WORK INSTRUCTION >> Your copy of the entries must be exact, and it must not include the pictures.

Items from a dataset:
--- --- ---

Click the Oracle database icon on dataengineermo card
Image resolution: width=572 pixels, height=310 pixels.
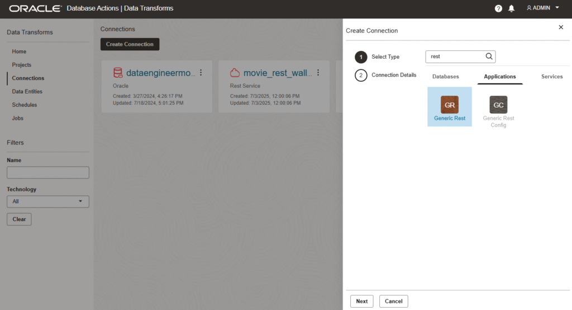[117, 73]
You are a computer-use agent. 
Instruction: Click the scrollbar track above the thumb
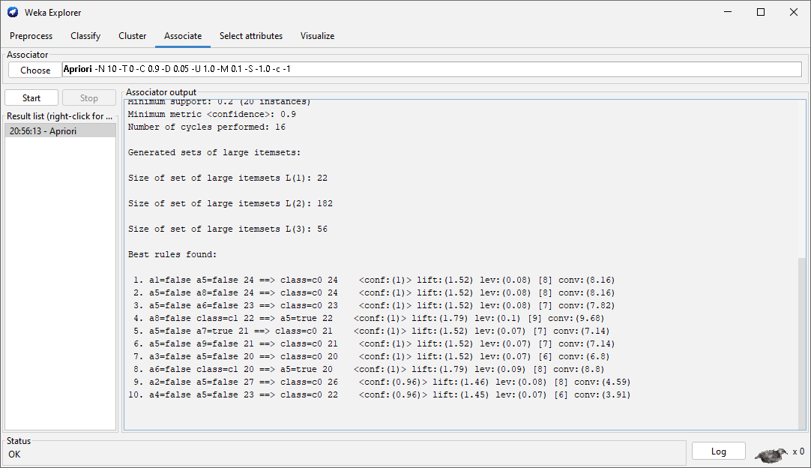coord(802,180)
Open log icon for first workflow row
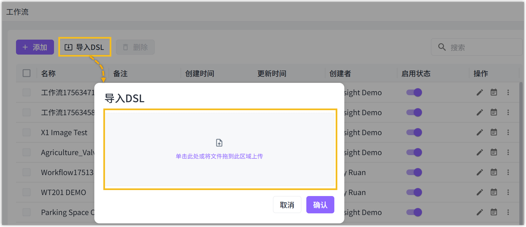The height and width of the screenshot is (227, 526). 494,93
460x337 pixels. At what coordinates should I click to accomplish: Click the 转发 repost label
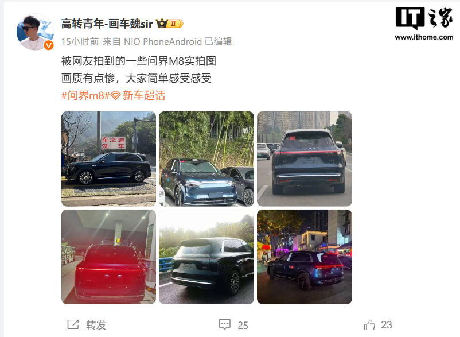click(96, 325)
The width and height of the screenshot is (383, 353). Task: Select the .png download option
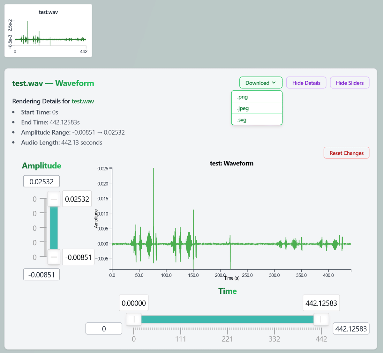point(257,97)
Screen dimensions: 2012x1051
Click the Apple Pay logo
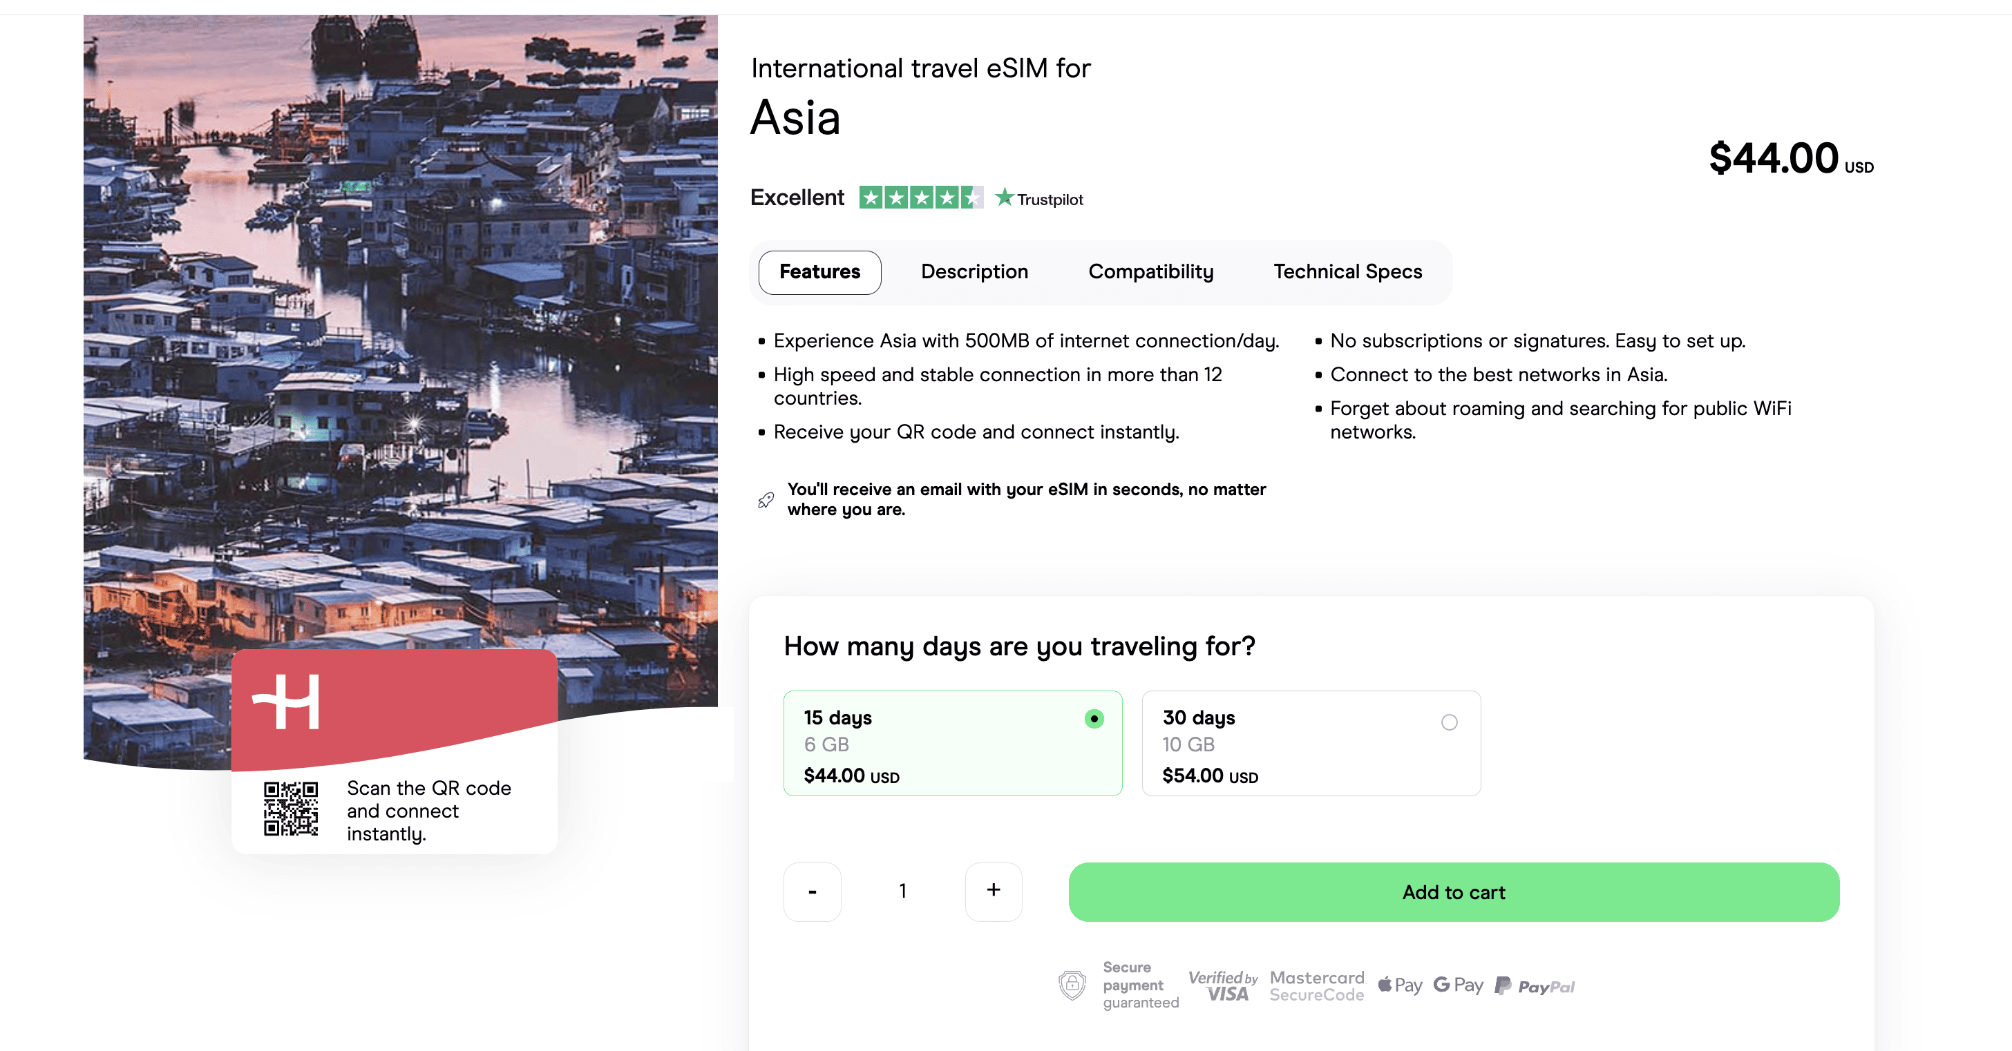[x=1400, y=985]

--- --- ---

FINISHED EXERCISE >>
Click the Oracle database icon on dataengineermo card
Image resolution: width=572 pixels, height=310 pixels.
[117, 73]
You are a computer-use agent. 
Instruction: Click the scrollbar track above the thumb
coord(802,180)
Open log icon for first workflow row
The height and width of the screenshot is (227, 526). 494,93
460x337 pixels. At what coordinates should I click to accomplish: Click the 转发 repost label
click(96, 325)
The width and height of the screenshot is (383, 353). Task: Select the .png download option
point(257,97)
Screen dimensions: 2012x1051
Click the Apple Pay logo
[x=1400, y=985]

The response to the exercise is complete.